Brown presented herself to Bexley Council as homeless and destitute and explained she was a single-mum with children aged eight, eleven and twelve years-old.
She said she had been in the UK since 1996 and there is no record of any lawful entry, stating she had lived rent-free with friends since 2013 and had no income, assets, vehicle, bank account or assistance from her partner.
Today her lawyer Alejandra Tascon told the court Brown was brought to the UK, aged eleven years-old by her Nigerian pastor with the promise of a good education, but ended up fleeing the family she was staying with, aged sixteen years-old, sleeping in bus shelters and abandoned shops.
“She was trying to work and make a living as an honest member of society. She was not sitting at home doing nothing and had little choice but to use these identities because of her immigration situation.
“That immigration status and uncertainty of her situation in this country meant she did not declare this to the council.
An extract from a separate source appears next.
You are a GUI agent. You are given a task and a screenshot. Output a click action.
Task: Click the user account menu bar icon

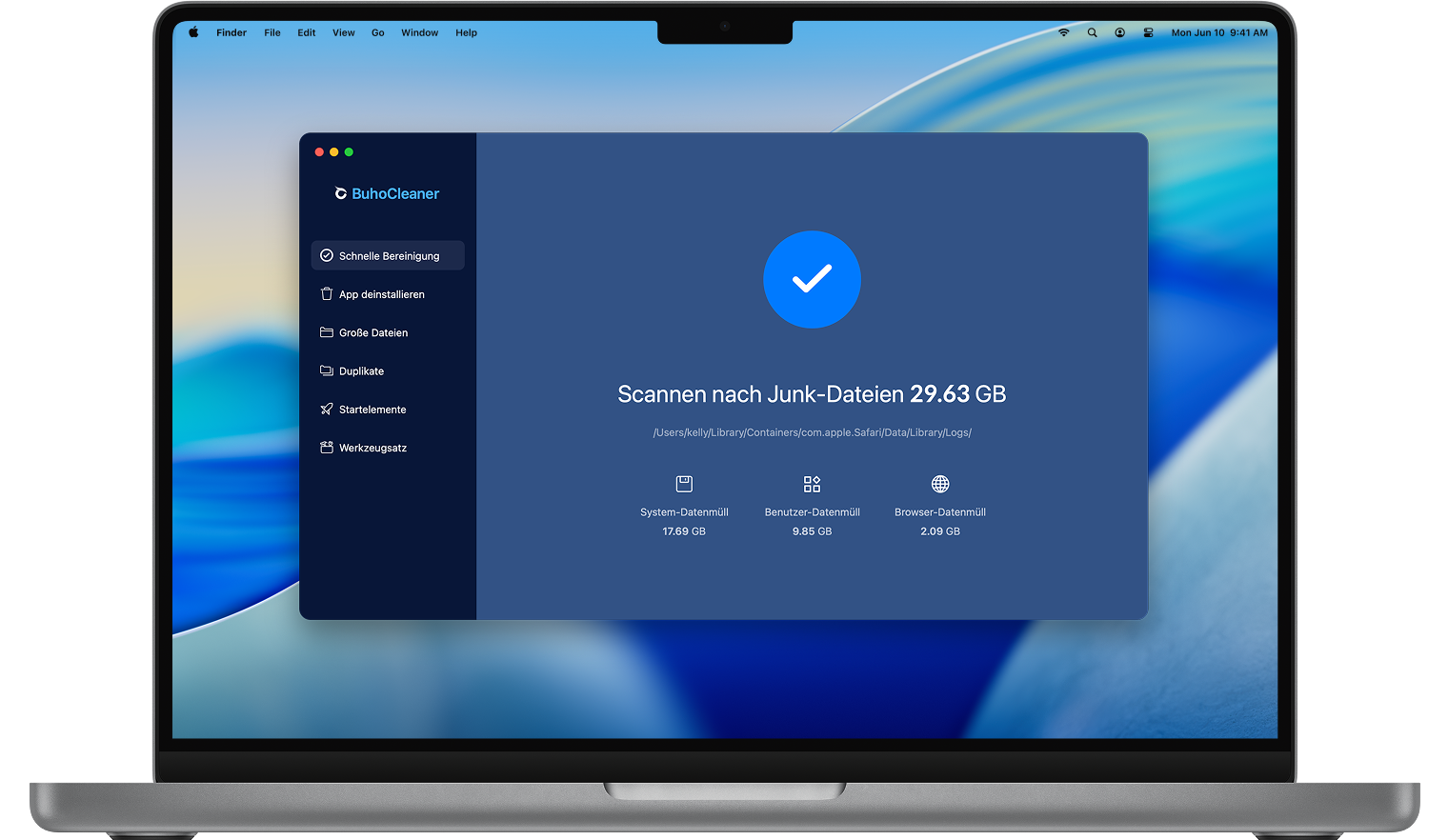click(1120, 32)
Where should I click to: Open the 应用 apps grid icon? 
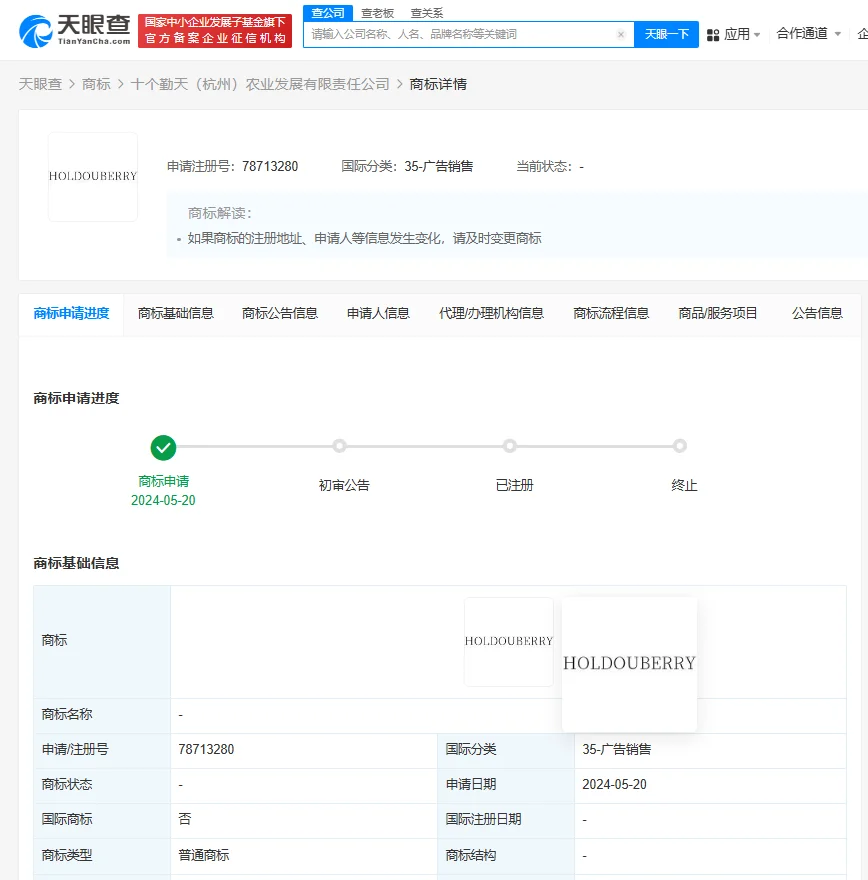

She was told if she said she was homeless she would get a home,” added the lawyer. “It is the children that will suffer the most if their mother goes to prison today.”
Brown even secured illegal employment with her false identity with the Financial Conduct Authority and recently worked for the Department of Health and Social Care.
The family were placed in free council accommodation and given £768 per month in council taxpayers’ money to live on.
Their three children would also give them housing points, potentially jumping the council-housing queue over people who have lived in the UK for generations.
The council became suspicious when Brown claimed she could not remember the name of the friend who put her up in the spare room of her Thamesmead home.
In reality, there was no friend, the property having been rented by both defendants in the false identities of the deceased children, Janet Brown and James Brown.
An investigation revealed she had shown the letting-agent a £24,000-year wage slip and had put a £3,450 deposit down on the BMW, all in the name of Janet Brown.
She also made regular cash payments into her company bank account, which had received funds of £54,000 and where she was listed as a ‘Business Analyst.’
Brown used her company bank account like a personal account, paying her Sky bill, buying clothing, Ted Baker and Jimmy Choo shoes and a trip to WinterWonderland.
During the police raid Brown claimed the BMW was her cousin’s and investigators also found her storage locker, containing twelve years of incriminating financial records and income history.
Shodunke was also a registered company director, running ‘Brown Consultancy Ltd.’ and investigators found multiple statements from various banks.
Ironically, he recently applied for a security job at Woolwich Crown Court and the next-door HMP Belmarsh, where he narrowly avoided going yesterday.
“The money was for families in need, but they have used it to buy luxuries like Gucci shoes,” said prosecutor Georgia Beatty. “They took lengths to conceal their assets from investigators and Brown maintained for some time her alias was her cousin and was not particularly co-operative.”
Judge Heathcote Williams told the couple: “There is remorse, I accept that you feel and if I were to send you to prison it would be under Corona Virus conditions and lastly and most importantly if each of you went into custody that would be devastating for your entirely innocent children, one of whom has a serious health condition.
“It is up to you if you are prepared to live honest, trustworthy, conscientious lives.”